Я изучал историю по Джеффриным воспоминаниям. Я научился проходить сквозь стены, превращая самого себя в собственную тень, в сон, в мираж – ив таком же виде можно было втекать в ветер и в лунный свет. Иногда на Джеффри находило желание болтать о древних мистических тайнах – я охотно слушал и это, но практические вещи, вроде полетов и занятий любовью, привлекали меня гораздо сильнее.
– Все никак не можешь наиграться, pauvre enfant? – говорил Джеффри. – Ничего, я подожду, пока ты подрастешь.
– Тебе просто нравится корчить из себя мудрого старца, хотя в душе ты сам еще… кхм… не говоря худого слова! – парировал я.
– Душа вампира и не должна стареть, – говорил Джеффри. – Иначе он потеряет вкус к существованию. У старого хищника выпадают зубы, Мигель. Хищник должен быть молод, гибок, подвижен – и еще должен упиваться перипетиями жизни и охоты. Иначе – сожрут. Согласен?
Я соглашался.
Год пришел к повороту. В Рождественскую ночь дул резкий ледяной ветер, пронизывающий до самых костей, а мне казалось, что пахнет скорой весной.

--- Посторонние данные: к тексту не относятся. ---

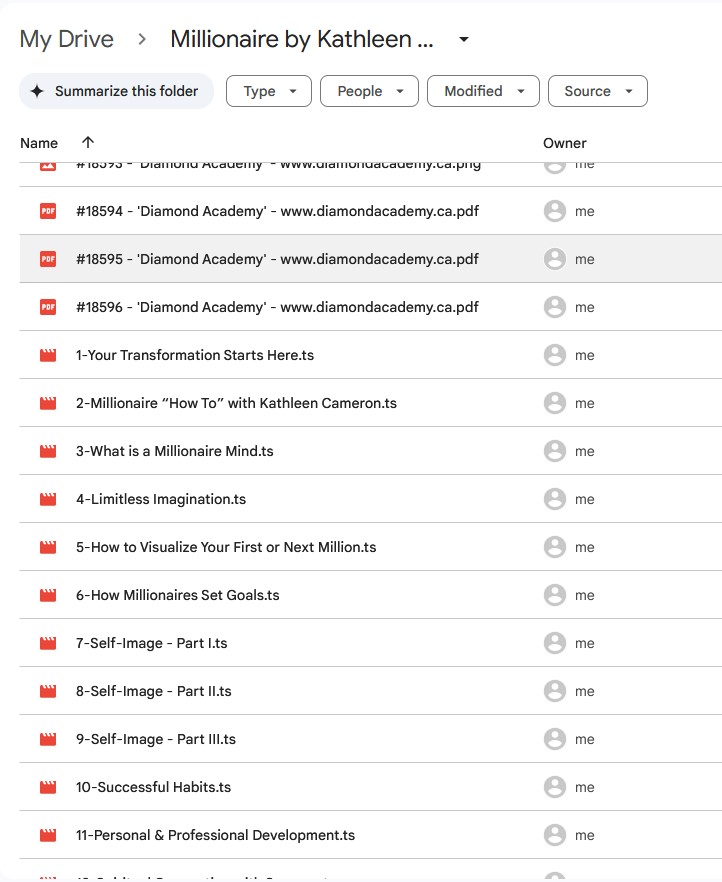Click the PDF icon for file #18596
Screen dimensions: 722x882
click(48, 307)
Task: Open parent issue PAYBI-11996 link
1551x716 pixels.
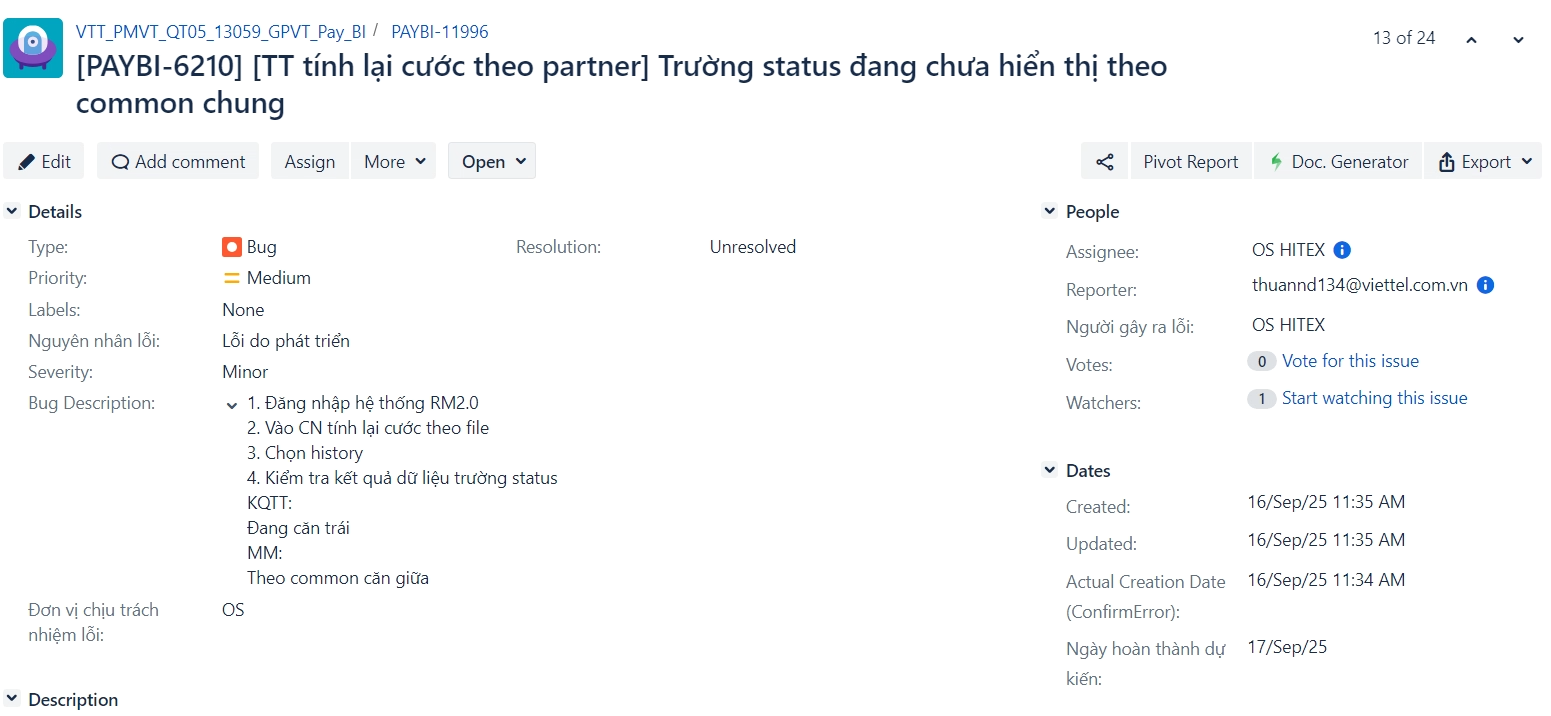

Снег скрипел под ногами, колючие белые звезды звенели от холода – а ощущение все равно было такое, что весна вот-вот начнется. Как мне было весело! Я думал, как мы будем весной шляться по улицам, мечтал о чудесных ночах, голубых, как разбавленных молоком, о запахах, звуках, о прозрачной розовой луне – хотя сегодня ущербная луна была желтой, как латунь, яркой, как какой-то холодный костер, и придавала небу тревожный, почти угрожающий вид.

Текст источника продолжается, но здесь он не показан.